Well before polls closed, one separatist leader said the region would form its own state bodies and military after the referendum, formalisin­g a split that began with the armed takeover of state buildings in a dozen eastern towns last month.

Another said the vote would not change the region’s status, but simply show that the East wanted to decide its own fate, whether in Ukraine, on its own or as part of Russia.

A near festive atmosphere at makeshift polling stations in some areas belied the potentiall­y grave implicatio­ns of the event. In others, clashes broke out between separatist­s and troops, over ballot papers and control of a television tower.

Zhenya Denyesh, a 20-year-old student voting early at a university building in the rebel stronghold of

Slaviansk, said: “We all want to live in our own country”. But asked what he thought would follow, he replied: “It will still be war.”
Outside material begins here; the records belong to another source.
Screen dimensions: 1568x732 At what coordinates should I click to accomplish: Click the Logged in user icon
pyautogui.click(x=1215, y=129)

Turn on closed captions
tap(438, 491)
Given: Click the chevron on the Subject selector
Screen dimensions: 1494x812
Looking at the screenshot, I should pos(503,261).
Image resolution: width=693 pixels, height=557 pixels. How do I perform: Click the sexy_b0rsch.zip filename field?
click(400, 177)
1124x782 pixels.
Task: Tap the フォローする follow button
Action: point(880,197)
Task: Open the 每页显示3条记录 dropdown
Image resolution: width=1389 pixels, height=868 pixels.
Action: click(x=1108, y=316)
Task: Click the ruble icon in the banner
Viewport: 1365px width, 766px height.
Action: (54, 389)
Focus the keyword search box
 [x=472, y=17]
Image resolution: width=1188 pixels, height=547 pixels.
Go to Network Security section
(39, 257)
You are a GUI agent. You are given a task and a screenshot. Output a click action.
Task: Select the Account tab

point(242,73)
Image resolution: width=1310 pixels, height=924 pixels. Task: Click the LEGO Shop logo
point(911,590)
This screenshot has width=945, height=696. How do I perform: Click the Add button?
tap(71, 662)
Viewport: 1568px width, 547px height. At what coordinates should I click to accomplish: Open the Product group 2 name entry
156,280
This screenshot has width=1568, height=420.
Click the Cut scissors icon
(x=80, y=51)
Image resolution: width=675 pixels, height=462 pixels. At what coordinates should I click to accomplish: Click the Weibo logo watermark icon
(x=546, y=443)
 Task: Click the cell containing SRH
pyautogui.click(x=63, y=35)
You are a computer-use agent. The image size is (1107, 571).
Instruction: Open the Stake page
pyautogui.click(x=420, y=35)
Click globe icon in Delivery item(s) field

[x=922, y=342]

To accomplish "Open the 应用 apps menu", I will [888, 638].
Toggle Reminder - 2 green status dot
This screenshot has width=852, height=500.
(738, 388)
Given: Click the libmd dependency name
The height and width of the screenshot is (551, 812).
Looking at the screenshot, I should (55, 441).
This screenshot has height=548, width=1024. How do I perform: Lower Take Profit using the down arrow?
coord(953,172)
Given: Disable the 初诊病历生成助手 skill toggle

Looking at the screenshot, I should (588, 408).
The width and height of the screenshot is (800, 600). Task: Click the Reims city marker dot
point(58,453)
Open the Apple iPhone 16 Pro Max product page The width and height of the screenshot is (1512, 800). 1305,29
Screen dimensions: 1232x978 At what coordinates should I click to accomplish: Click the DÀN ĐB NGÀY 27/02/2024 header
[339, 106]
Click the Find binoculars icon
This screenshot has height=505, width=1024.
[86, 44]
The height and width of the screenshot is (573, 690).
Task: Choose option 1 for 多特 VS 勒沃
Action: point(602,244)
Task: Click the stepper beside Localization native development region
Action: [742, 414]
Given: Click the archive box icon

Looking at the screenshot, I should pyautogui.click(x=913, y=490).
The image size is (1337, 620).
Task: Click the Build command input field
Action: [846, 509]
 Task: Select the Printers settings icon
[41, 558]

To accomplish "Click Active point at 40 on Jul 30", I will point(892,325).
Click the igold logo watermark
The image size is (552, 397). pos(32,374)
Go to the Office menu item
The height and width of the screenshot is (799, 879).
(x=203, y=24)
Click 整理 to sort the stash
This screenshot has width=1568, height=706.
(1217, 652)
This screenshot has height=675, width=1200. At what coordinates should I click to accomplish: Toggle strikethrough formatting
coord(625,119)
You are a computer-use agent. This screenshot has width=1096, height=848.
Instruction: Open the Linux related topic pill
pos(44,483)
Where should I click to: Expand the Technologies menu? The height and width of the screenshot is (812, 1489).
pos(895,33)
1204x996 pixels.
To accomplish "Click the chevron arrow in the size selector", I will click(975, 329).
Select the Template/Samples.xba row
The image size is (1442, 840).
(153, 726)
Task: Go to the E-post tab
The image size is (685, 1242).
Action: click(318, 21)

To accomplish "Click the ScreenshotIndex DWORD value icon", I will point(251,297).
In the southeaste­rn port of Mariupol, scene of fierce fighting last week, there were only eight polling centres for a population of half a million. Queues grew to hundreds of metres in bright sunshine, with spirits high as one centre overflowed and ballot boxes were brought onto the street.

On the eastern outskirts, a little over an hour after polls opened, soldiers from Kiev seized what they said were falsified ballot papers, marked with Yes votes, and detained two men.

They refused to hand the men over to policemen who came to take them away, saying they did not trust them. Instead they waited for state security officers to interview and arrest them.

On the edge of Slaviansk, fighting broke out around a television tower shortly before people began making their way through barricades of felled trees, tyres and machinery for a vote Western leaders say is being orchestrat­ed by Moscow. The Ukrainian defence ministry said one serviceman was wounded.

The West has threatened more sanctions against Russia in the key areas of energy, financial services and engineerin­g if it continues what they regard as efforts to destabilis­e Ukraine.

The European Union declared the vote illegal on Sunday and may announce some modest measures as soon as Monday, limited by the bloc’s reluctance to upset trade ties with Russia.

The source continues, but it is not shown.